OOS 1 Abstract - Researching the human dimensions of food systems

Bronwyn Wilkes, Fenner School of Environment and Society, Australian National University, Canberra, Australia
Background/Question/Methods

This talk is drawn from research that seeks to explore how human societies can transition towards biosensitivity – being in tune with, sensitive to, and respectful of the life processes that underpin our existence. Such life processes include those of the ‘natural world’ as well as those particular to human health and wellbeing, both biophysical and psychosocial.

The research uses food system examples at local and regional scales to develop an understanding of the diversity of motivations for, and impacts of, participating in food systems with a greater degree of biosensitivity than mainstream industrialised food systems.

The research adopts a Human Ecological System Dynamics approach, following Dyball and Newell (2015), which integrates a holistic view of the relationships between four main sub-systems present in any human-ecological system:

  • the state of the environment;
  • the state of human health and wellbeing;
  • the state of institutions and societal arrangements that mediate individual and collective human action; and
  • the state of human cultural paradigms, worldviews, values and discourses that mediate decisions about human action and adaptation.

This framework has been used to scaffold a mixed-methods study that includes, among others, a survey of Community Supported Agriculture (CSA) farmers in Australia and Aotearoa New Zealand, conducted in late 2018 via an online questionnaire that covered quantitative and qualitative aspects of farm characteristics, as well as farmers’ attitudes towards the impact of their CSA on various aspects of their farm, livelihood, and sense of belonging to groups within the community.

Results/Conclusions

Preliminary results from the survey of CSA farmers in Australia and Aotearoa New Zealand (n=28, 78% response rate) indicate that all respondents use farming methods that seek to be biosensitive, describing their methods with at least one of the following terms: regenerative, organic, agroecological, and permaculture. The vast majority of respondents, 96%, were satisfied or very satisfied with their ability to maintain or improve soil quality, and 62% said that CSA improved or greatly improved their ability to maintain or improve soil quality.
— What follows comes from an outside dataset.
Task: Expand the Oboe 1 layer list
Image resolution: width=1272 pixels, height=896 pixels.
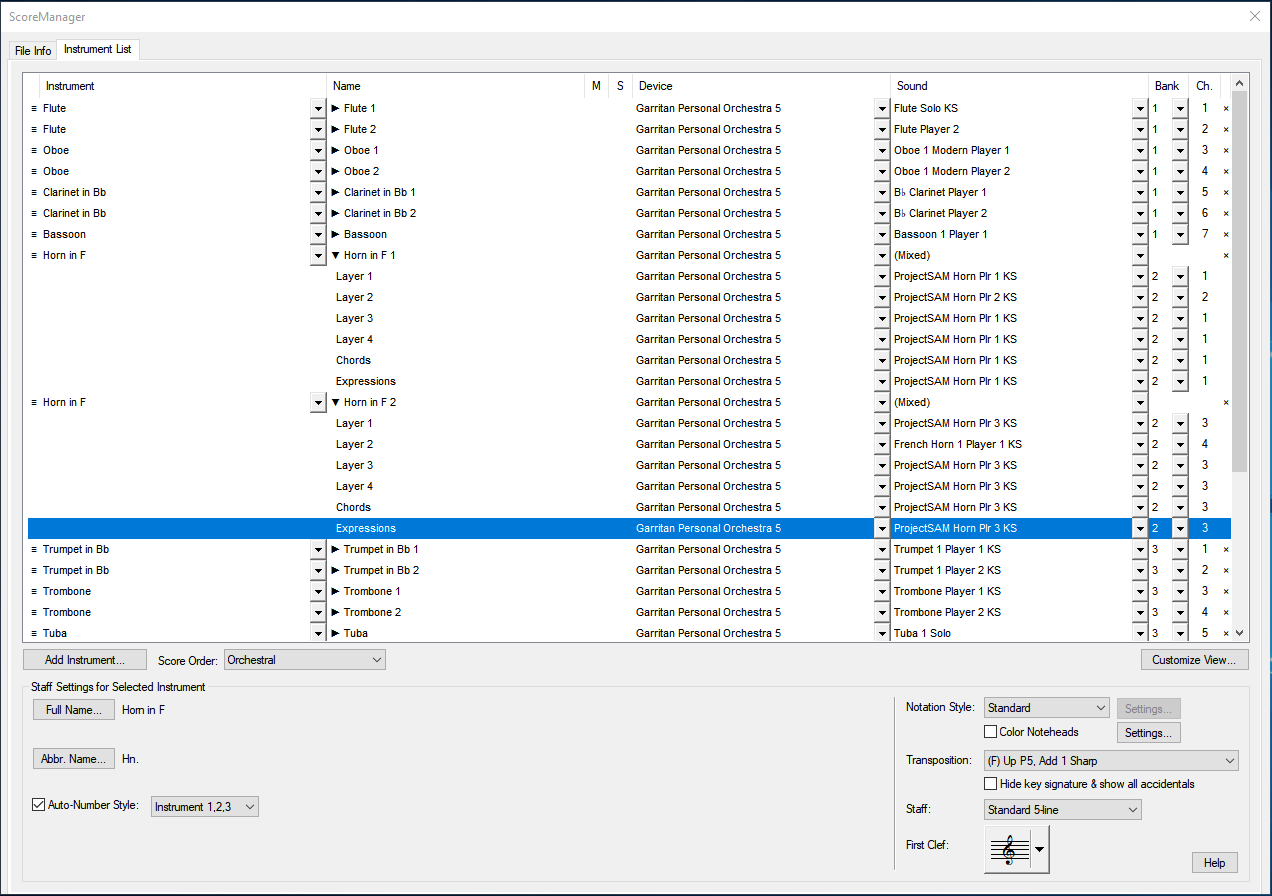Action: click(x=336, y=150)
A majority of respondents also believed that CSA improved or greatly improved farmer quality of life (81%), community involvement (77%), and ability to adapt to climate change (65%).

While this project is ongoing, with in-depth interviews with farmers and consumers in progress and biophysical data to be collected, preliminary results indicate the Human Ecological System Dynamics approach is a useful framework for scaffolding holistic inquiry into complex human-ecological systems.